Forums › ACCA Forums › ACCA ATX Advanced Taxation Forums › *** ACCA Paper ATX March 2020 Exam was.. Instant Poll and comments ***

  • This topic has 43 replies, 16 voices, and was last updated 5 years ago by vikar.
Viewing 19 posts - 26 through 44 (of 44 total)
← 1 2
  • Author
    Posts
  • March 3, 2020 at 6:44 pm #563973
    pakc1981
    Member
    • Topics: 0
    • Replies: 17
    • ☆

    Pretty much agree with you on everything else though.

    Eis was near the end and I’d lost the will to live by then but think there was something to cling on to re the sale happening less than 3 years. Also that the deferred gain on the painting(?) Would become chargeable on the sale.

    March 3, 2020 at 7:29 pm #563978
    tonim
    Member
    • Topics: 0
    • Replies: 41
    • ☆

    Yeah I’d not done any question practice on it. The gain on the painting I deducted from the “base cost” of the shares. I got confused with VTC’s and stated 5 years instead of 3 for clawback, realised as soon as I walked out.

    I found this exam hard because normally where I would comment on something during question practice the examiner had already said “don’t consider it” so I was struggling for things to say.

    In all honesty I don’t think I’ve passed, I’m not feeling very confident at all but I attempted every question and I seem to have said the same kind of thing you guys have so we can hope!

    March 3, 2020 at 7:35 pm #563980
    aaman
    Member
    • Topics: 0
    • Replies: 7
    • ☆

    Allocated rent is not an eligible R&D exp
    Therefore should not be consider

    March 3, 2020 at 7:38 pm #563982
    aaman
    Member
    • Topics: 0
    • Replies: 7
    • ☆

    Also, in first question, he only had one tie that his family was resident in current year, all other ties were not satisfied, neither work nor house
    Therefore considered non resident

    March 3, 2020 at 7:48 pm #563988
    pakc1981
    Member
    • Topics: 0
    • Replies: 17
    • ☆

    No Amman . There were three ties.
    1. Wife and daughter
    2. Was in the UK more than 90 days in EITHER of the previous 2 tax years.
    3. Stays in available home at least one night in tax year.

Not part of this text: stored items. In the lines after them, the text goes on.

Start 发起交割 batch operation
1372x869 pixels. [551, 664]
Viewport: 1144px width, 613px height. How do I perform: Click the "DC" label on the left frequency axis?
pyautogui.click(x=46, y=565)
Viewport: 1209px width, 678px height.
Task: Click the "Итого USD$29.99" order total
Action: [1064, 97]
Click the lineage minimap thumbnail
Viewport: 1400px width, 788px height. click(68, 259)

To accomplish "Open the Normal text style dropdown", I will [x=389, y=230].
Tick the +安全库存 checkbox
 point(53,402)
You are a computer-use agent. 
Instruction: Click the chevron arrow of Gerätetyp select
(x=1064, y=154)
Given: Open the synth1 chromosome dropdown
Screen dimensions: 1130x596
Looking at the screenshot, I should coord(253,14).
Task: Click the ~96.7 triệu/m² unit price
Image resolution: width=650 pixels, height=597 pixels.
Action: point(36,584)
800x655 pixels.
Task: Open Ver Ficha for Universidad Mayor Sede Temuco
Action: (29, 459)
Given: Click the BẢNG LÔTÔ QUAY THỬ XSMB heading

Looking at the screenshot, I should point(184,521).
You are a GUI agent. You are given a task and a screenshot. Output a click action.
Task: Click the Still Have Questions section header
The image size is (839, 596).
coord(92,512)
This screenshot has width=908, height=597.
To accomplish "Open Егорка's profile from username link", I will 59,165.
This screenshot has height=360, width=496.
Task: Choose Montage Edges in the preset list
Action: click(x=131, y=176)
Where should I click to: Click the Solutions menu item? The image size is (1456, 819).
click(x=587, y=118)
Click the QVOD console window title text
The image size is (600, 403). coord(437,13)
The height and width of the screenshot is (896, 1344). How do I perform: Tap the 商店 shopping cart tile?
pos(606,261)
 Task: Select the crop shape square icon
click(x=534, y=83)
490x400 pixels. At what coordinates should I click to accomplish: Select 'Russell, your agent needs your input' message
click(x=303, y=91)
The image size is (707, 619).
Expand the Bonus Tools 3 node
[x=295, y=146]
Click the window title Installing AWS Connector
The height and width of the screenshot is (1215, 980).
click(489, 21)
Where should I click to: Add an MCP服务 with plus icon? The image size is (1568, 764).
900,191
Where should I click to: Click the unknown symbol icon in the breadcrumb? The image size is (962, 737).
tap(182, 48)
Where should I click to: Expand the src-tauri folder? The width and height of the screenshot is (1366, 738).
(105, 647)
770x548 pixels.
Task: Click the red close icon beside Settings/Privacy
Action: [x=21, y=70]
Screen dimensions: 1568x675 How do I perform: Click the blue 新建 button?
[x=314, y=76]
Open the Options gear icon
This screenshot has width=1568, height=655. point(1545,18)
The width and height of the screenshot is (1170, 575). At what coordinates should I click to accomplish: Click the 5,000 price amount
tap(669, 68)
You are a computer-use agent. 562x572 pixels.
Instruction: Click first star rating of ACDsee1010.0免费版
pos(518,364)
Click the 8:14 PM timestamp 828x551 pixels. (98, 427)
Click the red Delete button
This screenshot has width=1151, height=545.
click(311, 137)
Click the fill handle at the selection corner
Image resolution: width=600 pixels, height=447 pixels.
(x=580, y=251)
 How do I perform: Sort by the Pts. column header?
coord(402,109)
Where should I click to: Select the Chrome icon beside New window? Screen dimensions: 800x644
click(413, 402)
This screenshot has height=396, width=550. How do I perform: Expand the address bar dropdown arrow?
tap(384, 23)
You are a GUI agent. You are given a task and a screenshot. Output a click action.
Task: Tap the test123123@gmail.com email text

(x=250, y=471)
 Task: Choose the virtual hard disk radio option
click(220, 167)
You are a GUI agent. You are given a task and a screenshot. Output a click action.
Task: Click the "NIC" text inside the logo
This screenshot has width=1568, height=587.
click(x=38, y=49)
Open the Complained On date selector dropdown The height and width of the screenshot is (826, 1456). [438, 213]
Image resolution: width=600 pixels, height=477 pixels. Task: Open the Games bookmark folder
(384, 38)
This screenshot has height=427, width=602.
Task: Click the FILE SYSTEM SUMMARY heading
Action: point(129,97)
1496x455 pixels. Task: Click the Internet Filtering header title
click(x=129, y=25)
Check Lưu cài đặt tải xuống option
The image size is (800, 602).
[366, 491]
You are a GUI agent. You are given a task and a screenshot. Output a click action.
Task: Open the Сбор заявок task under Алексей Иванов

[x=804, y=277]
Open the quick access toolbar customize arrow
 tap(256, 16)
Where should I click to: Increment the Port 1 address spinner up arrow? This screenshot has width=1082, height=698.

    Was previously resident so based on the days spent he spent during tax years he needs 2 ties.

    March 3, 2020 at 7:53 pm #563993
    pakc1981
    Member
    • Topics: 0
    • Replies: 17
    • ☆

    *Was previously resident so based on the days spent he spent during the tax year he came back to the UK he needs 2 ties to trigger residency.

    March 3, 2020 at 8:25 pm #563997
    ismaeelt
    Member
    • Topics: 0
    • Replies: 7
    • ☆

    @tonim said:
    Yeah I’d not done any question practice on it. The gain on the painting I deducted from the “base cost” of the shares. I got confused with VTC’s and stated 5 years instead of 3 for clawback, realised as soon as I walked out.

    I found this exam hard because normally where I would comment on something during question practice the examiner had already said “don’t consider it” so I was struggling for things to say.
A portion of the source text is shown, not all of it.